• [Source]
☆ ☆ ☆ ☆ ☆ ☆ ☆

At 1 GPM, what you get is more recirculation than cavitation. Recirculation can cause cavitation like wear but, usually on different areas of the impeller. The fact that the CSV always allows 1 GPM, never 0 GPM, keeps enough cool water passing through the pump that the temperature rises very little. As long as the water stays cool, it doesn’t flash when re-circulating, which could cause wear.

Impellers made with materials of high tensile strength are more resistant to wear from cavitation. Soft brass might wear away when Stainless Steel and plastics, which are normal materials for impellers, work very well. Some impellers are made with an acetal plastic that is even self lubricating.

Actually it is the increase in the number of impellers that requires more flow for cooling. A single impeller in an end suction type pump doesn’t touch anything. The only heat produced is from the friction between the water and the tip of the impeller blades. Cool water has great lubricating factors. So again, as long as you have 1 GPM of cool water passing through, there is great lubrication and very little friction or heat.

☆ ☆ ☆ ☆ ☆ ☆ ☆

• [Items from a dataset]
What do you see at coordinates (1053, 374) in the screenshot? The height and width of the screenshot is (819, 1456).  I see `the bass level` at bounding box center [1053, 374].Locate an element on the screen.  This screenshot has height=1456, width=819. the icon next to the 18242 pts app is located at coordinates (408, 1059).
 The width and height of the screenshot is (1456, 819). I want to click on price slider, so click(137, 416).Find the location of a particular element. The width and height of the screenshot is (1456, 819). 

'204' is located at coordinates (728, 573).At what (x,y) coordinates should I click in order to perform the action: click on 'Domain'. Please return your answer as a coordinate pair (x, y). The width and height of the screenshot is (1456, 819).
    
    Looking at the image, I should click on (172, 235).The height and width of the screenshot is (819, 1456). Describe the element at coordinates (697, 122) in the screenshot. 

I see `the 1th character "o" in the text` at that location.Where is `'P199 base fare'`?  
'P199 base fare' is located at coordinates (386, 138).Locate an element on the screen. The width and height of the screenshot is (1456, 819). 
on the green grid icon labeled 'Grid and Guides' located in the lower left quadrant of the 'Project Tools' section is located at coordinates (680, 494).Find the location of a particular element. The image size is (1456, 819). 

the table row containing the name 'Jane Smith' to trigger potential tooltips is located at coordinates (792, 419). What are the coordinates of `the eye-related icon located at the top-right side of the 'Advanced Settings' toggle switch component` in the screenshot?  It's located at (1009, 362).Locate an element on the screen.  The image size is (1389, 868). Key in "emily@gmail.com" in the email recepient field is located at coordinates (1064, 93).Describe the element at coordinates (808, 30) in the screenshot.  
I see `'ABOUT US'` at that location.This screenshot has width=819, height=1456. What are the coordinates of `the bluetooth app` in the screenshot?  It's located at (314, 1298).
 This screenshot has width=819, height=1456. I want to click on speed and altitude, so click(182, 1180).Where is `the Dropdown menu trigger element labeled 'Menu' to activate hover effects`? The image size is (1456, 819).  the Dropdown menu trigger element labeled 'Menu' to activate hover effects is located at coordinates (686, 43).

☆ ☆ ☆ ☆ ☆ ☆ ☆

• [Actions to take]
**A.** For each statement below, decide whether it agrees with the pump passage, answering yes or no and quoting the words of the passage that settle it: (i) The CSV always lets at least 1 GPM through the pump. (ii) Soft brass is one of the normal materials for impellers. (iii) A single impeller in an end suction pump touches other parts of the pump.
**B.** Carry on writing the pump passage from where it stops.
You won't need the entries for this work.

• [Responses in order]
**A.**
(i) Yes: "the CSV always allows 1 GPM, never 0 GPM"
(ii) No: "Soft brass might wear away when Stainless Steel and plastics, which are normal materials for impellers, work very well"
(iii) No: "A single impeller in an end suction type pump doesn’t touch anything"

**B.**
With pumps that have multiple impellers, there is normally a rubber bushing touching the shaft between each impeller. The more impellers, the more bushings, and the more heat produced. So a pump with 20 impellers, needs more cooling flow than a pump with a single larger impeller.

A pump with multiple stages also builds more pressure than a pump with fewer impellers. The 1 GPM through a CSV is just an average. It will change from .4 to 1.8 GPM, depending on the differential pressure. So a pump with many impellers will get 1.8 GPM for cooling, while a low head pump will only have .4 GPM for cooling. This way the CSV keeps the minimum flow as low as possible, while automatically adjusting to match the pumps cooling requirements.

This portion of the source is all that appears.